The US dollar has always been considered
a dominant currency in the world economy and fluctuations in its parity rate
are followed closely. The hegemonic role of the dollar was revealed more after
the end of World War II. During 1970s, changes in foreign exchange system of
the world caused the dollar to lose its central position, so that, instead of
solely relying on the dollar, the world economy became reliant on a number of
major currencies. However, the dollar continued to be the most creditable
currency in international markets. This does not mean that it is valuable as
an asset, but due to its hegemony, it has more applications in global
transactions. Of course, after introduction of the euro, this role of the
dollar has been put to a serious challenge. But we must see why the dollar is
the world’s most creditable currency.
One reason is that the United States has
the world’s biggest economy. Although the country has only 5 percent of the
world population, it accounts for 25-30 percent of international economy. It
is the world’s biggest economy in terms of everything: in terms of production
added value, in terms of international monetary markets it hosts, in terms of
the sheer size of its economy, in terms of exports, in terms of transactions
as well as in terms of agricultural and industrial products. The country is
also a hub for monetary and financial markets of the world.

> **Your objective**
In the passage on the US dollar's global role, what share of the international economy does the United States account for?

> **Supplied material**

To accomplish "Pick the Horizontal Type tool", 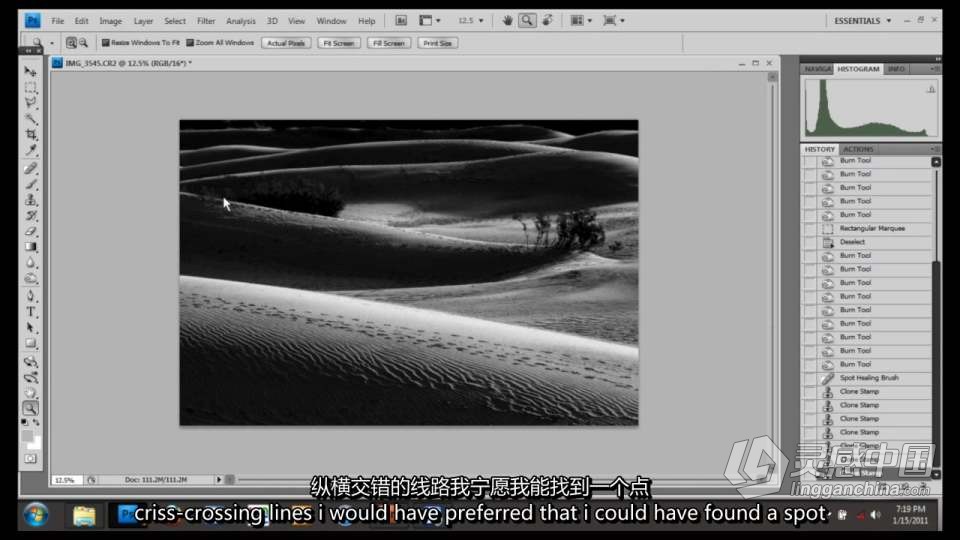I will pyautogui.click(x=31, y=311).
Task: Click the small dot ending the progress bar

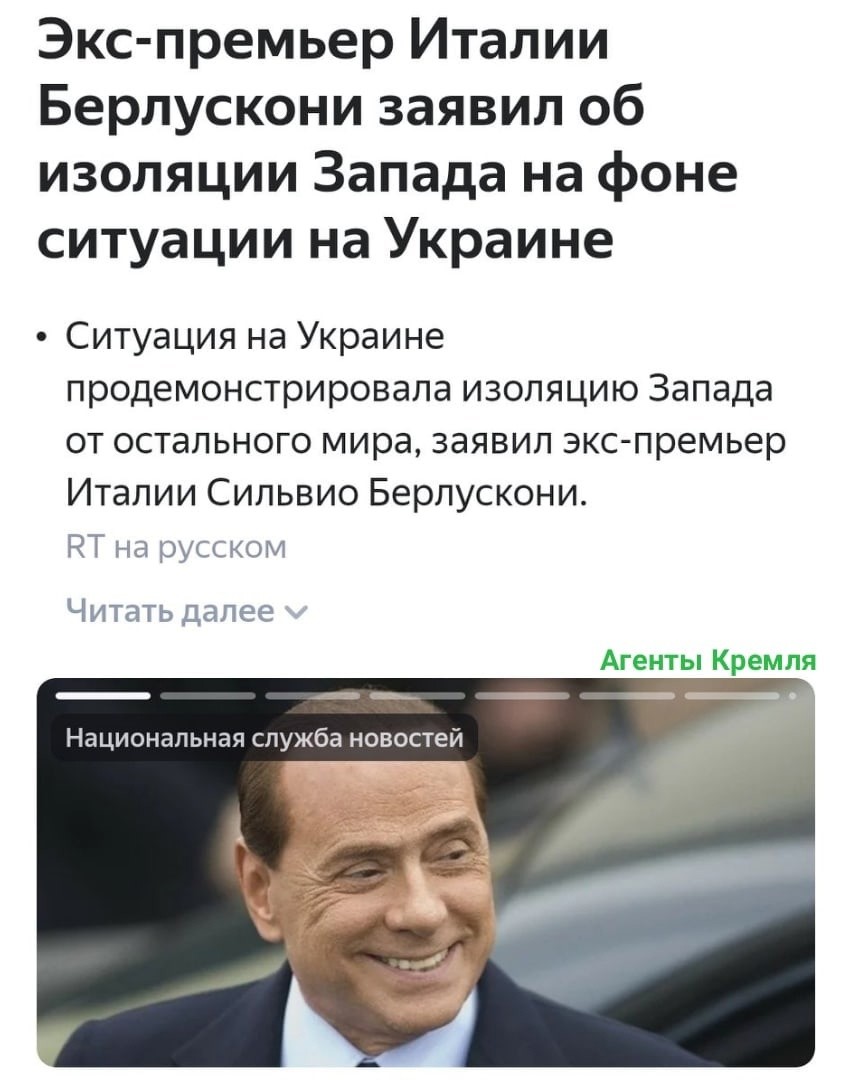Action: pyautogui.click(x=792, y=696)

> **Expected answer**
25-30 percent